When David Lee Nelson returned to Charleston in 2013, he was only supposed to stay for a few months. Taking a break from his time in New York City, he was going to play the lead role in a production of Hamlet and teach a semester at the College of Charleston. That was the plan, but new opportunities kept popping up.
He produced The Debate Over Courtney O'Connell of Columbus, Nebraska at Boone's Bar downtown. By the time that was over, Nelson was preparing to perform during Piccolo Spoleto, then came another teaching opportunity which led to the production of his most recent new play A Sudden Spontaneous Event. Every time Nelson has planned on leaving Charleston, something has kept him in town. As Shakespeare wrote: "Our wills and fates do so contrary run." But now, after years in the Lowcountry, the actor, playwright, and stand-up is ready to share his talents with his new home of Atlanta.
"Every day I wake up not in Charleston is a day I wake up slightly disappointed," says Nelson. "But I also feel like it's time for me to go explore somewhere else for bit and bring what I learn there and create there back here."
Nelson is quick to point out that he doesn't consider his move to Atlanta to be the end of his contributions to Charleston's creative community. The relocation is more of a way to expand his level of exposure, as well as a way to grow as a person and performer. His time teaching at the College of Charleston has come to an end. His agent has set up shop in Atlanta and is asking clients to spend some time there. Also, the big city simply offers more opportunities when it comes to film and television roles, as well as new crowds on which Nelson can try out his stand-up material. In addition to the wealth of opportunities that the city offers, he is also opening himself up to new audiences, new critics, and new collaborators. While that all may seem a bit intimidating, the change is something Nelson feels is necessary for his continued growth as an artist.
"I think it's really good for artists to be uncomfortable and to be in new situations. Joy Vandervort-Cobb is one of my mentors. Something she always said when I was in school was that 'If it scares you as an artist, you must do it,'" says Nelson. "The idea of going and working with new people, people I don't know, it's scary and exciting and thrilling. And as an artist, I think I have to seek out situations and people that are new to me and possibly uncomfortable."

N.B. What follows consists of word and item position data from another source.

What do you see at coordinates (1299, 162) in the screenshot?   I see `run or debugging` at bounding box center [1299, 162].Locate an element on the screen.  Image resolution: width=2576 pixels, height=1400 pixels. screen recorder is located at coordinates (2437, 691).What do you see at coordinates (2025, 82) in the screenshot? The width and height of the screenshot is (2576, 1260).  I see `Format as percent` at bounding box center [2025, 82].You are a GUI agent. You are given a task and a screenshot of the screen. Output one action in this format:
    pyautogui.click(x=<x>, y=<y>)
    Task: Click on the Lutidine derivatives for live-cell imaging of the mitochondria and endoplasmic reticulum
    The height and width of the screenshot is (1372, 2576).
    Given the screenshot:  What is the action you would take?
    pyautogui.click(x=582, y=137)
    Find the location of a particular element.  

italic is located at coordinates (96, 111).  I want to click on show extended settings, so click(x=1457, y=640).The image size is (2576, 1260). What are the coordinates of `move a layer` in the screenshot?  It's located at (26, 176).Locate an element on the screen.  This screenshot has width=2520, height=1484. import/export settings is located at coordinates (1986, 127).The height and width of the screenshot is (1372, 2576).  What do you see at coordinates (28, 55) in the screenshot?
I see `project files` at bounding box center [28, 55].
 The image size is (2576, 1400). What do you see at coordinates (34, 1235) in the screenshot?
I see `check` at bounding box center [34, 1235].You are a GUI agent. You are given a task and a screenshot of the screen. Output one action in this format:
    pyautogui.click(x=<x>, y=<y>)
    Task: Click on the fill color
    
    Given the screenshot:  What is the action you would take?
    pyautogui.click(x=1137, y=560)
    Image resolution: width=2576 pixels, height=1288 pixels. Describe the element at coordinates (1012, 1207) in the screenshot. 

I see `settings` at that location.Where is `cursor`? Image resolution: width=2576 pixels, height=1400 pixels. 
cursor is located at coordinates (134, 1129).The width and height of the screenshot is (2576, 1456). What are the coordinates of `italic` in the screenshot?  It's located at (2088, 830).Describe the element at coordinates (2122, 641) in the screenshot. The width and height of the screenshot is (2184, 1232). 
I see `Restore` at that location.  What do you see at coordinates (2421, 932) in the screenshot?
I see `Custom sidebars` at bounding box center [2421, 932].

Although he may be moving to Atlanta, Nelson will still be lending his writing talents to Charleston's PURE Theatre and will remain involved in this year's upcoming Piccolo Spoleto Festival. In addition to building his stand-up career in Atlanta, Nelson is also working with longtime collaborator Adam Knight to premiere a new solo show next March. On top of all that, the playwright is looking for more opportunities to stage A Sudden Spontaneous Event. But as Nelson sets out for a new town, he'll be leaving Charleston with more than just his sense of humor and body of work.
"Whenever I'm here, I'm so happy, and I really feel like myself here. I think that is the lesson I would take away," says Nelson. "When you are true to yourself, you create the best work because that's work that only you can create. I feel comfortable in my own skin here, and I guess that is what I will take with me wherever I go. Just be comfortable being who I am, which in Charleston, I learn that anytime I'm here."
So if that's the lesson that Nelson is taking with him, what advice does he leave behind? As a performer as well as an educator, there is one piece of direction that he gives to all of his students — and Nelson is willing to share it with anyone who listens.
"I advise people just to do it, and the more you do it, the better you get. And it sounds so obvious, and yet I hear people say, 'Oh, I've never written a play before.' Well, I hadn't either. Everyone has never done it before," he says. "I promise you if you start and keep doing it, you are going to get better. And that's no matter what you do. Who knows where it will lead you. When I left acting school, I didn't expect to do stand-up. When I started doing stand-up, I didn't expect to start writing solo shows. And now, I didn't expect to write plays. But that's just what came next. And I just kept writing through all of it."